Pantaleo Carabellese.

Pantaleo Carabellese (Molfetta, 6 luglio 1877 – Genova, 19 settembre 1948) è stato un filosofo italiano.
Laureato in storia a Napoli (1901) e poi a Roma in filosofia (1906), insegna filosofia a Palermo (1922-1929) e a Roma (1929-1948), sposandosi nel 1936. A partire da una critica ferrata alla dottrina cartesiana (Le obbiezioni al cartesianesimo, 3 volumi, 1946; Il circolo vizioso in Cartesio, 1938), portò a compimento studi critici su diversi autori, tra i quali spiccano Immanuel Kant e Antonio Rosmini (tesi di laurea). Elaborò la dottrina dell'"ontologismo critico", in cui l'essere non è mero oggetto della coscienza ma è a essa intrinseco come fondamento irriducibile, cioè "essere-di-coscienza", che in ultima istanza altri non è che Dio (che, come già asseriva Vico, "è" e non "esiste").

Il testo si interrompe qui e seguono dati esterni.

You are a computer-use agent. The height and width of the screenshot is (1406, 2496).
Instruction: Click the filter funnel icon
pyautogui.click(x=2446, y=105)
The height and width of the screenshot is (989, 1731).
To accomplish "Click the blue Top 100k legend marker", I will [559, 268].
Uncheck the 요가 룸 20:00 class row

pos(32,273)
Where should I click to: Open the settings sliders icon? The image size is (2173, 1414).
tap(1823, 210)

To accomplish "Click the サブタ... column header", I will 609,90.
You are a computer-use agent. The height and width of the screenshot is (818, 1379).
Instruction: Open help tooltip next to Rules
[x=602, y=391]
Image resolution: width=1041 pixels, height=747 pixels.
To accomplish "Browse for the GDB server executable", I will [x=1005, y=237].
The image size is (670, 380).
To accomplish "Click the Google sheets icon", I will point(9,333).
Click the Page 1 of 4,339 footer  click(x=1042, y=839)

Difese l'oggettività essenziale dell'Essere e la filosofia, non come sapere specialistico trincerato, ma come operatrice "per l'umanità tutta" così che "la coscienza filosofica esplica quella teoria che nel diversificarsi concreto della spiritualità risulta necessariamente implicita." E allora "lo sforzo della filosofia non potrà mai, quindi, essere compiuto atto"--seppure "la teoria...si...attu[i] sempre in una pratica, che è l'altro termine del concreto" (Il Problema della Filosofia da Kant a Fichte, p. 7). Insomma Carabellese difese la filosofia come ascesa teoretico-razionale a realtà teologiche, o come sentiero che volge al fondamento comune della vita politica e che alla politica rimane irriducibile. (Wikipedia).